Kinetic model optimization for characterizing tumour physiology by dynamic contrast-enhanced near-infrared spectroscopy.

Dynamic contrast-enhanced (DCE) methods are widely used with magnetic resonance imaging and computed tomography to assess the vascular characteristics of tumours since these properties can affect the response to radiotherapy and chemotherapy. In contrast, there have been far fewer studies using optical-based applications despite the advantages of low cost and safety. This study investigated an appropriate kinetic model for optical applications to characterize tumour haemodynamics (blood flow, F, blood volume, V(b), and vascular heterogeneity) and vascular leakage (permeability surface-area product, PS).
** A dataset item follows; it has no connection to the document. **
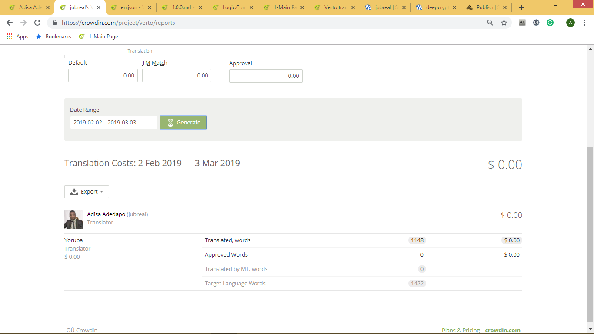This screenshot has height=334, width=594.
Task: Open the Grammarly extension icon
Action: [x=550, y=23]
DCE data were acquired with two dyes, indocyanine green (ICG) and 800 CW carboxylate (IRD(cbx)), from a human colon tumour xenograph model in rats. Due to the smaller molecular weight of IRD(cbx) (1166 Da) compared to albumin-bound ICG (67 kDa), PS of IRD(cbx) was significantly larger; however, no significant differences in F and V(b) were found between the dyes as expected. Error analysis demonstrated that all parameters could be estimated with an uncertainty less than 5% due to the high temporal resolution and signal-to-noise ratio of the optical measurements. The next step is to adapt this approach to optical imaging to generate haemodynamics and permeability maps, which should enhance the clinical interest in optics for treatment monitoring.